Small mounds dot the landscape here, these date from the Bronze Age. That makes the tumuli or burial mounds about 3000 to 5000 years old.
Brightly coloured wildflowers carpet the cliffs in spring and summer.
The walk starts at the quieter, north end of Bude. The route is well signposted as it is part of the South-West Coast Path. From wherever you have parked, walk north along the coast to Crooklets beach where there is a row of beach huts. Walk along the promenade in front of the beach huts and past a beachside cafe. Cross the footbridge over the stream that flows out across the beach.
Turn left along a short lane which leads to a gate. The National Trust own the land here (Maer Cliff). The well-worn and obvious path now follows the line of the cliffs. There are excellent views across the rocky reefs and beach below (if there is a low tide). The path joins a quiet road which runs around Northcott Beach House on the clifftop (this is available to hire). Then rejoin the grass path which runs down to the back of the beach at Northcott Mouth.
Northcott Mouth to Sandymouth
To regain the height you’ve just lost there is a long and rather steep flight of steps back up onto the next stretch of the clifftop. The path runs along the edge of a large meadow with a Bronze-Age barrow very close to the path. This is clearly visible on the aerial map.

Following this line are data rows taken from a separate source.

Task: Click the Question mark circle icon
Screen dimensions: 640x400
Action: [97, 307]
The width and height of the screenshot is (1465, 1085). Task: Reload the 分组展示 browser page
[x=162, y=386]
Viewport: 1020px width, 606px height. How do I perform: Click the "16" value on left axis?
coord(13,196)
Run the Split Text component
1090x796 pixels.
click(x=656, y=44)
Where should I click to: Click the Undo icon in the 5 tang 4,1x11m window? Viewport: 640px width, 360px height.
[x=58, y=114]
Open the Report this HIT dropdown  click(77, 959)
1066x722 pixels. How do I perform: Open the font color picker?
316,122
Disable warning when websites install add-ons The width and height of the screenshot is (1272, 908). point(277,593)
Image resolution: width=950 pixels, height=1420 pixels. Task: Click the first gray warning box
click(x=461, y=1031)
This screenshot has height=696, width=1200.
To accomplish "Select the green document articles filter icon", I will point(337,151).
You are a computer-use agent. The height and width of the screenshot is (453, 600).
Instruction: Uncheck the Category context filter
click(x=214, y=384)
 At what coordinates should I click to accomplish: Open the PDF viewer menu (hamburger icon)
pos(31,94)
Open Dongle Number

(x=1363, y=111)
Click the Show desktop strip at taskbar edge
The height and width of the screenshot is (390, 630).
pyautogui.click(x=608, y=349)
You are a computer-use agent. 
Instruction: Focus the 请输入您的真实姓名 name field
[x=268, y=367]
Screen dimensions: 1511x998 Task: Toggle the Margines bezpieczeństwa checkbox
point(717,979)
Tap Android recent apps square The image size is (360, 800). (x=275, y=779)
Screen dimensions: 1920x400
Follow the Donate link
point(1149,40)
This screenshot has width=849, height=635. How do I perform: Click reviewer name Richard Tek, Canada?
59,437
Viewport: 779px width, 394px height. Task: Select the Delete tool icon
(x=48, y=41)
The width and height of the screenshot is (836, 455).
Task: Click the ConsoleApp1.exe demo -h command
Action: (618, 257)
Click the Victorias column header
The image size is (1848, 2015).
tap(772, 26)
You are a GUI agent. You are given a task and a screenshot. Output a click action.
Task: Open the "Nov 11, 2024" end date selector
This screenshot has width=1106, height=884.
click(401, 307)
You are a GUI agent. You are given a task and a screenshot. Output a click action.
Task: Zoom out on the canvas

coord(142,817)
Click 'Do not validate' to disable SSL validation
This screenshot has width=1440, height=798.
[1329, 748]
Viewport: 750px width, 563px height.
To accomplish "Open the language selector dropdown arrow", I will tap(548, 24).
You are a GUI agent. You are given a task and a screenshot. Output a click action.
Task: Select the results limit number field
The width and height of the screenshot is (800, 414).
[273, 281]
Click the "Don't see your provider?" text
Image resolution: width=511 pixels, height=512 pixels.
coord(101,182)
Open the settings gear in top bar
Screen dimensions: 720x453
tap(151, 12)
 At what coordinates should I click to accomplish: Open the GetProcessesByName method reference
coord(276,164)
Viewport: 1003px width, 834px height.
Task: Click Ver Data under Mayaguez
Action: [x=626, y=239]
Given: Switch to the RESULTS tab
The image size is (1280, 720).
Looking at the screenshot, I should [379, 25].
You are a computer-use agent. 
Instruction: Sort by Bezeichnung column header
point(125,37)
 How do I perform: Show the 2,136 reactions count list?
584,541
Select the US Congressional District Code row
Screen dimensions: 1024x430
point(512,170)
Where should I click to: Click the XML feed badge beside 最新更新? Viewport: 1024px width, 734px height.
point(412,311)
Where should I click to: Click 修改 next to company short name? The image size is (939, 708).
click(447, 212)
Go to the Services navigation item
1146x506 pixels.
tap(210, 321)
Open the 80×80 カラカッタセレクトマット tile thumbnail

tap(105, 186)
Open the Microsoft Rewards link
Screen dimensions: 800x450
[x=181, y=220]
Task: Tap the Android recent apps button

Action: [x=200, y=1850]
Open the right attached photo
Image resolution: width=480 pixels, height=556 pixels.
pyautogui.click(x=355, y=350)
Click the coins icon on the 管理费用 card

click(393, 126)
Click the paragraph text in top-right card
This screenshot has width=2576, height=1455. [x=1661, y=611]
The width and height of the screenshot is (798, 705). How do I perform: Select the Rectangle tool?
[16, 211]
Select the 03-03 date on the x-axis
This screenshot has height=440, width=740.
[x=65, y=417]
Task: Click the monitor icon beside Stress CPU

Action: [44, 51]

The path then continues along the edge of two more large fields to reach Sandymouth, also under the ownership of the National Trust.
At low tide, there is a mile-long stretch of sand at Sandymouth and rockpools full of wildlife.
Sandymouth to Duckpool
The Coast Path crosses Sandymouth just below the National Trust café and car park. Follow the footpath through a kissing gate. The path runs over a field and across a wooden footbridge. At this point, it takes a sloping route up the valley to eventually emerge on top of Stowe Cliffs.
As you walk along the cliff path, birds you might see include ravens, hovering kestrels and buzzards. This stretch of coast is also home to Peregrine Falcons.
Continue along the Coast Path, various wooden finger posts point out the way. After passing through a gate the path then descends to a footbridge crossing the wide combe at Warren Gutter. Cross the stream and climb the slope to Warren Point. Soon you pass through another gate and you are then looking down at Duckpool and the freshwater pond which sits behind the pebble bank. This might have given the beach its name.
Duckpool is a wild and romantic cove with a small beach. In contrast to Sandymouth, the beach here is much smaller, quite rugged and rocky. It tends to be relatively quiet compared to other nearby beaches. The spectacular cliffs of Steeple Point dominate the beach. The sandy beach is exposed at low tide and can only be accessed across an expanse of large pebbles.
If you don’t mind another climb the path continues from the car park at Duckpool up to Steeple Point. From the clifftop which is over 100 metres high, there are extensive views along the coast in both directions. There are also views inland along the picturesque Coombe Valley. The large radio installation to the North which has been visible for a while is GCHQ Bude.